English, Russian and German. The site is going to have all 3 languages. If all
goes well, I can finish it in a week or two. www.zobin-online.de is the domain,
in any case it should be live before end of march.
> Not pushing any programs at all would not contradict anything — that is the
> point, I was trying to emphasize.
Yes, not pushing any programs at all would be a solution. It seems this might
be the solution I'll go with.
> I was under impression that after CSS3 (and 4) there no much need in
> client-side javascripts to implement some fun animations.
I guess I'm still stuck in the past then? If CSS3 and 4 allow some logic to be
executed on events like onmouseover, I'll look into them of course.
> Well, AFAIK, Git should work over WebDAV also. And nothing, of course, can
> prevent you from treating a website hosted along with its VC repo as a mere
> bunch of files and use any protocol your hoster allows, even FTP, from any
> place.
I'm not hosting it in a VirtualCenter (if that's what you mean by VC?), but
rather at home, on a Raspberry Pi. No problem with remote ftp or even ssh if
there is a need for it.
> So, if you were going to bother with LibreJS labels even for it, then, for
> instance, Kalithea \[https://kallithea-scm.org\], while not providing them
> out of a box, might look like an easy target: its javascript, as far as I
> see, are served in sources (except jQuery), static and with human-readable
> labels already.
Thanks, kalithea sounds interesting. I'm too far into building the site with
jekyll right now, but I'll definitely take a look on kalithea.
>
> > and at the same time the whole website appears to be (on the client
> >
> > side) only static .html files.
>
> So there will be no any posting (commenting, etc) facilities for a random
> visitor? Then you really do not need any ‘management system’ at all. Some
> system for building HTML (plus CSS, plus RSS/Atom, plus whatever) from
> sources (in Texinfo, Org, some simplified HTML, whatever else), that is so
> called ‘static site generator’, would be enough.

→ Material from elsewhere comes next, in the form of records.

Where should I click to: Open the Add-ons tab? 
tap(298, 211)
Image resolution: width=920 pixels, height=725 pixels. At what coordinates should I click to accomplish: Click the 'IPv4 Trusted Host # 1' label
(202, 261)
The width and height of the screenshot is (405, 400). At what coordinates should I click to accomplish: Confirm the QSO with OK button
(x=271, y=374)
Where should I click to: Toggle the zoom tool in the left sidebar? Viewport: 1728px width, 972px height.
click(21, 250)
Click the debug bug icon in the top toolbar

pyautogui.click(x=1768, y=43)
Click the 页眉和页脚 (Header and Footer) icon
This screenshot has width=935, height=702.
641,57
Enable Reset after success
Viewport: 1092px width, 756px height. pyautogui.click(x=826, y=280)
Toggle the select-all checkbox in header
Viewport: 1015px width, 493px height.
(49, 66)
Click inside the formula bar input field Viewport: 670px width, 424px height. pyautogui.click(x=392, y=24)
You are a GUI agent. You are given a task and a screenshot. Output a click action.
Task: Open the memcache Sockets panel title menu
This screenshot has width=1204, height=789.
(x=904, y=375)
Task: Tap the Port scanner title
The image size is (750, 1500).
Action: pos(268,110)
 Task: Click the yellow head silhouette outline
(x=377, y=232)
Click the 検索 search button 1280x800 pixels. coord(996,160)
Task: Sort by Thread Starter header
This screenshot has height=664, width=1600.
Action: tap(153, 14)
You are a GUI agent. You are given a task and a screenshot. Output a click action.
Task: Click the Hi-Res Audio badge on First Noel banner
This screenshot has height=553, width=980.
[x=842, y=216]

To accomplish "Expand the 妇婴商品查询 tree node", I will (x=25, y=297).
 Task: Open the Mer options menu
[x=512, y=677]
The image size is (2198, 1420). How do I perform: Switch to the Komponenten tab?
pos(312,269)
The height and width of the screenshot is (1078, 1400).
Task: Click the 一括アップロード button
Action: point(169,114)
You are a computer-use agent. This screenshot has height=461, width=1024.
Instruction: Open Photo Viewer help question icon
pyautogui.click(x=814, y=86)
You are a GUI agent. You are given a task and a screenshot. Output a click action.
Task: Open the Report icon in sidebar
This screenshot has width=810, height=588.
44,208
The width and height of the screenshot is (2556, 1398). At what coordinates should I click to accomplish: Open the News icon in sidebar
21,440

I'd like to have commenting abilities for random visitors. While jekyll really
is more of a 'static site generator', there are plugins for administration
purposes, so that the "content" can be "managed" remotely through a
webinterface (adding new posts for example). With login and all that jazz.
There is also a plugin for allowing the commenting and discussion of posts, I'd
like to include it at least in the future, maybe even right from the start. So
the line between a simple static site generator and a full-blooded CMS begins
to blur right about there.
> Indeed, Dr. Stallman was quite right by awarding that word combination with
> his “prize for vacuity”:
Yes, the term CMS is indeed quite vague.